## WORK TO BE COMPLETED
Return, word for word, the stretch of the aquarium water-test post below that opens with the words containing "Nitrate - 80" and closes with "of the cycle.".

## TEXT BLOCK

# Thoughts on my water parameters



## Smithyithy (1 Sep 2020)

Hi All,

Day 9 with my nano tank, I've just done a test of my water parameters (first one) to see how the cycle is progressing, and I'm not sure what to make of the results:


Nitrate - 80 ppm
Nitrite - 0 ppm
Ammonia - 2.5 ppm
pH - 7.2
KH - 150
GH - 180
I am using the API test strips, which I know aren't the most accurate method, but this was just to get an idea of where the tank was in terms of the cycle.

As you can see, we are in a very hard water area.. The pH reading is a pleasant surprise, as when I've measured our other small tanks they tend to be around 8.2 - I'm guessing my lower reading is due to running CO2?

What's got me a bit concerned is that 0 Nitrate reading in comparison to the Nitrate and Ammonia - any ideas?

For reference, tank is 27 litres, well-planted, Tropica Soil Powder, CO2 injection, daily 50% water change and 1ml each Tropica Specialised and Premium. Fishless cycle with an external cannister full of BioHome gravel.

ETA: Just using tap water for my changes, no dechlorinator or additives.

## SUPPLIED ENTRIES

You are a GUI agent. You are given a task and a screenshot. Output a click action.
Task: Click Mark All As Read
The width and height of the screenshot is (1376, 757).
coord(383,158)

* * *

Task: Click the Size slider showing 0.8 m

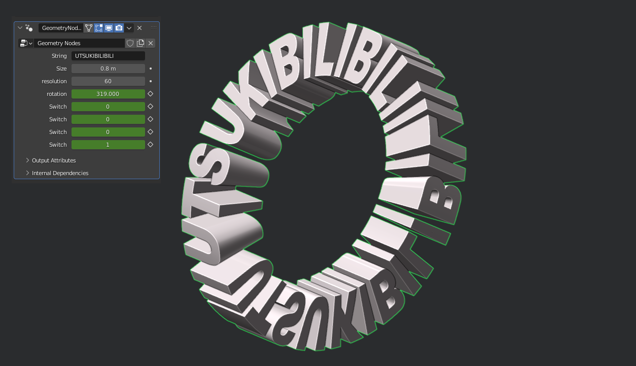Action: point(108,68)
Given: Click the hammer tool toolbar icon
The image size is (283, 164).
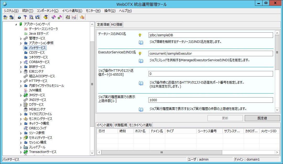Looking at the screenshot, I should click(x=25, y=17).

---

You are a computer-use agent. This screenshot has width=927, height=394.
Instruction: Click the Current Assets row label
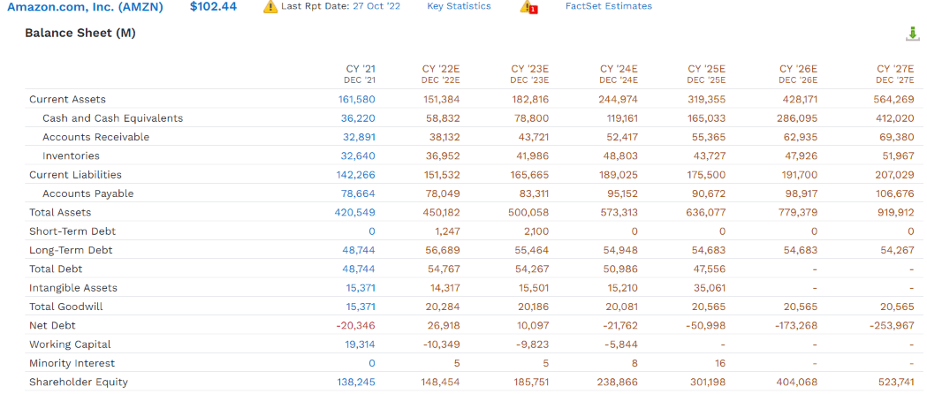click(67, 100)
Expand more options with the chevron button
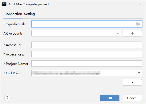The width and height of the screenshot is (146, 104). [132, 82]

## CORRECT RESULT
Nitrate - 80 ppm
Nitrite - 0 ppm
Ammonia - 2.5 ppm
pH - 7.2
KH - 150
GH - 180
I am using the API test strips, which I know aren't the most accurate method, but this was just to get an idea of where the tank was in terms of the cycle.